Your instructions >> An exact copy of all the entries is what is needed here.

#####

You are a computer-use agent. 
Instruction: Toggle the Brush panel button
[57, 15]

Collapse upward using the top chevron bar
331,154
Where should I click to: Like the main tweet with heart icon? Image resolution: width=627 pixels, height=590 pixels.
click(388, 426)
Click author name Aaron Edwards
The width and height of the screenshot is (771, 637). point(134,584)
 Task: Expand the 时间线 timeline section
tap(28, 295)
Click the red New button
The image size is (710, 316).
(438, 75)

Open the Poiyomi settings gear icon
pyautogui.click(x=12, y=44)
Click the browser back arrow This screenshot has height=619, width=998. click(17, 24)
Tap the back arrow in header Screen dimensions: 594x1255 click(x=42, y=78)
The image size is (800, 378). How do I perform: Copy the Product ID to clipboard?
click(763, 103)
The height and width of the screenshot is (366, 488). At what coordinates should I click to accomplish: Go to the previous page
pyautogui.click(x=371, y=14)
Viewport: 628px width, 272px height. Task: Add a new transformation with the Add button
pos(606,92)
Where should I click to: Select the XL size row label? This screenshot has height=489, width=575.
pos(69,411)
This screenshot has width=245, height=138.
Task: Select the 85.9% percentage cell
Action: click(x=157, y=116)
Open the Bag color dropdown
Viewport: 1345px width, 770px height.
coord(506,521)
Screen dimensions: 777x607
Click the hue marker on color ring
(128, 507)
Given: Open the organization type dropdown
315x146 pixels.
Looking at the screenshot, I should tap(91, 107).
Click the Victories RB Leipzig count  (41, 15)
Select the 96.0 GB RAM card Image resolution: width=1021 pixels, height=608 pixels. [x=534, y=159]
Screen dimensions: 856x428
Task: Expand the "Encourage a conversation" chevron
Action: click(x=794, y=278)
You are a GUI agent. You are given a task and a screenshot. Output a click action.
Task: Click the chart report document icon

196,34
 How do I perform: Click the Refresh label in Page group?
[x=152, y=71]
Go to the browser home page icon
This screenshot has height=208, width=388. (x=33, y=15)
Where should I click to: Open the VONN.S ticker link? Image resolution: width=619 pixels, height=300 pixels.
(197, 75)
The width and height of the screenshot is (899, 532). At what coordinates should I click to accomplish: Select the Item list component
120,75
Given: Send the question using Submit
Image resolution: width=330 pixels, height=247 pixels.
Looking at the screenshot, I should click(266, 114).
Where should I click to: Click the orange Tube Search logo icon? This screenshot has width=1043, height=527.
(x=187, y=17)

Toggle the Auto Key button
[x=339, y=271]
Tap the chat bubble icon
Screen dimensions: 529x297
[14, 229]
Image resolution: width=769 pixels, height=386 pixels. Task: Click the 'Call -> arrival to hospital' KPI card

#####

Result of the exercise >>
You are a computer-use agent. 
Instruction: Toggle the Brush panel button
[57, 15]

Collapse upward using the top chevron bar
331,154
Where should I click to: Like the main tweet with heart icon? Image resolution: width=627 pixels, height=590 pixels.
click(388, 426)
Click author name Aaron Edwards
The width and height of the screenshot is (771, 637). point(134,584)
 Task: Expand the 时间线 timeline section
tap(28, 295)
Click the red New button
The image size is (710, 316).
(438, 75)

Open the Poiyomi settings gear icon
pyautogui.click(x=12, y=44)
Click the browser back arrow This screenshot has height=619, width=998. click(17, 24)
Tap the back arrow in header Screen dimensions: 594x1255 click(x=42, y=78)
The image size is (800, 378). How do I perform: Copy the Product ID to clipboard?
click(763, 103)
The height and width of the screenshot is (366, 488). At what coordinates should I click to accomplish: Go to the previous page
pyautogui.click(x=371, y=14)
Viewport: 628px width, 272px height. Task: Add a new transformation with the Add button
pos(606,92)
Where should I click to: Select the XL size row label? This screenshot has height=489, width=575.
pos(69,411)
This screenshot has width=245, height=138.
Task: Select the 85.9% percentage cell
Action: click(x=157, y=116)
Open the Bag color dropdown
Viewport: 1345px width, 770px height.
coord(506,521)
Screen dimensions: 777x607
Click the hue marker on color ring
(128, 507)
Given: Open the organization type dropdown
315x146 pixels.
Looking at the screenshot, I should tap(91, 107).
Click the Victories RB Leipzig count  (41, 15)
Select the 96.0 GB RAM card Image resolution: width=1021 pixels, height=608 pixels. [x=534, y=159]
Screen dimensions: 856x428
Task: Expand the "Encourage a conversation" chevron
Action: click(x=794, y=278)
You are a GUI agent. You are given a task and a screenshot. Output a click action.
Task: Click the chart report document icon

196,34
 How do I perform: Click the Refresh label in Page group?
[x=152, y=71]
Go to the browser home page icon
This screenshot has height=208, width=388. (x=33, y=15)
Where should I click to: Open the VONN.S ticker link? Image resolution: width=619 pixels, height=300 pixels.
(197, 75)
The width and height of the screenshot is (899, 532). At what coordinates should I click to accomplish: Select the Item list component
120,75
Given: Send the question using Submit
Image resolution: width=330 pixels, height=247 pixels.
Looking at the screenshot, I should click(266, 114).
Where should I click to: Click the orange Tube Search logo icon? This screenshot has width=1043, height=527.
(x=187, y=17)

Toggle the Auto Key button
[x=339, y=271]
Tap the chat bubble icon
Screen dimensions: 529x297
[14, 229]
Image resolution: width=769 pixels, height=386 pixels. Task: Click the 'Call -> arrival to hospital' KPI card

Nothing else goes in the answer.